Requirements
Edit the data from the line containing "Image resolution: width=750" through the line containing "(x=845, y=315)", replacing "transcript" with "lyrics" and leaving everything else unchanged.

§

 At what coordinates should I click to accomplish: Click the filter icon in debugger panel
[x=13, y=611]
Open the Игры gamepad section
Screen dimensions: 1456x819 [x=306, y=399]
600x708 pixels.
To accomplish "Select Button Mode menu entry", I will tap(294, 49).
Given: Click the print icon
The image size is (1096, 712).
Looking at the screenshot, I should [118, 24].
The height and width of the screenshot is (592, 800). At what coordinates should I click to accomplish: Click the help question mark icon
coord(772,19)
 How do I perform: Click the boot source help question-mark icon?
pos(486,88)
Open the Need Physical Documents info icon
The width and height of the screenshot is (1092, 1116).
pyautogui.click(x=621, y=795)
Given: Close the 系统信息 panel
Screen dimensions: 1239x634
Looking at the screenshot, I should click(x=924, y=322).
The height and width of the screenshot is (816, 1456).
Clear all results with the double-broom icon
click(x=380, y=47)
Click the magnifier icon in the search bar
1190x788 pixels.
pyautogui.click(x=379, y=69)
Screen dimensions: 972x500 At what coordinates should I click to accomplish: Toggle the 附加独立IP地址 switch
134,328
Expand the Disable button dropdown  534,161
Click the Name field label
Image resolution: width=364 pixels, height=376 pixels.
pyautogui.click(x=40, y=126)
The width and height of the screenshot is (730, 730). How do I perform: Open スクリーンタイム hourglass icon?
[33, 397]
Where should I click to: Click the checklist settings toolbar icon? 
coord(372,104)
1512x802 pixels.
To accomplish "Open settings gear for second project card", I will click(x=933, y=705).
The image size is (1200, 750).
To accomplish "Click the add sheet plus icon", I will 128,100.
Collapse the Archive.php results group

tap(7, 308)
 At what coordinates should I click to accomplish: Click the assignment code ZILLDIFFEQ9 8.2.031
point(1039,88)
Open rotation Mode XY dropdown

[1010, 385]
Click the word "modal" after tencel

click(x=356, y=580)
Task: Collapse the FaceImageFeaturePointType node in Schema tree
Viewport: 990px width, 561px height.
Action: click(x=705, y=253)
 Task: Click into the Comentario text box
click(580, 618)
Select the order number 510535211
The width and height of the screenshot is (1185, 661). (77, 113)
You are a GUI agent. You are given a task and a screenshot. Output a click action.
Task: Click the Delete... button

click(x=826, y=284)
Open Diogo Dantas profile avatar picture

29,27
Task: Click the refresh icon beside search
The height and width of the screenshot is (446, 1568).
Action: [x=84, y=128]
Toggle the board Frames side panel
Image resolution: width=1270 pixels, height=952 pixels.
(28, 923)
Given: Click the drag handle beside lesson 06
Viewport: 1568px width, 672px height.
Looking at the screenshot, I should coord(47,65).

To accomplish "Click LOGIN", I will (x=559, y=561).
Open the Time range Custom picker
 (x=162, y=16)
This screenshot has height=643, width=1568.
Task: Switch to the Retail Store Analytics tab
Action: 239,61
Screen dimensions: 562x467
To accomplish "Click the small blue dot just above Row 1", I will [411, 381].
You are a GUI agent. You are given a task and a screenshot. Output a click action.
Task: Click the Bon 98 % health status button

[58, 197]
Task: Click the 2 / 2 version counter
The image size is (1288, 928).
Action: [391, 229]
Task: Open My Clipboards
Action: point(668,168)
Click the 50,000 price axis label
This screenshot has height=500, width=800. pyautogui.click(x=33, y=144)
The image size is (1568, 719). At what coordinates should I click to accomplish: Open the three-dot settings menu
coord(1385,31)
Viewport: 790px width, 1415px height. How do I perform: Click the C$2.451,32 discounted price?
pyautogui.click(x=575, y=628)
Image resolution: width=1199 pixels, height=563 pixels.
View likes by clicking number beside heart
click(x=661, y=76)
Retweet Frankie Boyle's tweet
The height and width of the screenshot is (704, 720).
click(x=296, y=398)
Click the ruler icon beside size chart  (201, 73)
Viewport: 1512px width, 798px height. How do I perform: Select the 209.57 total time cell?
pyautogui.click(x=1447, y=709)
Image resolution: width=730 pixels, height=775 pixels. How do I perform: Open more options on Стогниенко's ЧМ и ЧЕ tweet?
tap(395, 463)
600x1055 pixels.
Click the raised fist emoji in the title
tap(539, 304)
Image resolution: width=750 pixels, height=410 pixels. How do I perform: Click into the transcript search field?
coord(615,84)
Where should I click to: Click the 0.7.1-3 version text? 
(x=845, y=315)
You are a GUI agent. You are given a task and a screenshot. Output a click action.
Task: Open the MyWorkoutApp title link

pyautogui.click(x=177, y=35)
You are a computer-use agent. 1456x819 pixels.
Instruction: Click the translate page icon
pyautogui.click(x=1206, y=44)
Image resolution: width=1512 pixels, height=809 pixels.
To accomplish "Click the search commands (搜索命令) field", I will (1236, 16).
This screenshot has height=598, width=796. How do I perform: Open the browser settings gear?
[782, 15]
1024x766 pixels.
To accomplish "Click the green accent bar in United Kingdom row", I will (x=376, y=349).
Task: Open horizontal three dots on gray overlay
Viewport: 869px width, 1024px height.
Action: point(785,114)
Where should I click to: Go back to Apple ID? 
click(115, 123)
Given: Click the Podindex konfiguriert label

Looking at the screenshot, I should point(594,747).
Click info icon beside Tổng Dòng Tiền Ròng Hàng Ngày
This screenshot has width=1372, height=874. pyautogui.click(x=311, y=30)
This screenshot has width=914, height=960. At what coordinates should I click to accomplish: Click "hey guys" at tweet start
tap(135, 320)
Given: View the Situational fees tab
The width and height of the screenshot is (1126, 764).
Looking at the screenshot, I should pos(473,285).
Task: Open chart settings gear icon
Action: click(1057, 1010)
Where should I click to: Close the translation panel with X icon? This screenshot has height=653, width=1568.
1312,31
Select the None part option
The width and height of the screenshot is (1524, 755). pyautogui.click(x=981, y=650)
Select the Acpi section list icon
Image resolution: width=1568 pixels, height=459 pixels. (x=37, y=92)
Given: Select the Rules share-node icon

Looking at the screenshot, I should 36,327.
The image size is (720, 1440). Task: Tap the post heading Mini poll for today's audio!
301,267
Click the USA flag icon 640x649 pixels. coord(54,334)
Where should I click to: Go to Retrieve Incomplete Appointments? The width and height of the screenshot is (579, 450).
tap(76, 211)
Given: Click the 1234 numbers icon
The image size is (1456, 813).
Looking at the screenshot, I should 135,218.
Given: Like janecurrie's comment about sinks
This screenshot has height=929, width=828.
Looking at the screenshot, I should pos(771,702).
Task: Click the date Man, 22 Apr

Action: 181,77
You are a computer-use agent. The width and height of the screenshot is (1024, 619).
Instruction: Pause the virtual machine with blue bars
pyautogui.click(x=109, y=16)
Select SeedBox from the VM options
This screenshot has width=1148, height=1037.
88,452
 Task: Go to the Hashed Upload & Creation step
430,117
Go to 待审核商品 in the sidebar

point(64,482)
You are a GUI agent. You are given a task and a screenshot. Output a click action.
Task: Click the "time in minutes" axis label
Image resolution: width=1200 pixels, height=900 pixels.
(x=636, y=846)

§

Full output
Image resolution: width=750 pixels, height=410 pixels. How do I perform: Click into the lyrics search field?
coord(615,84)
Where should I click to: Click the 0.7.1-3 version text? 
(x=845, y=315)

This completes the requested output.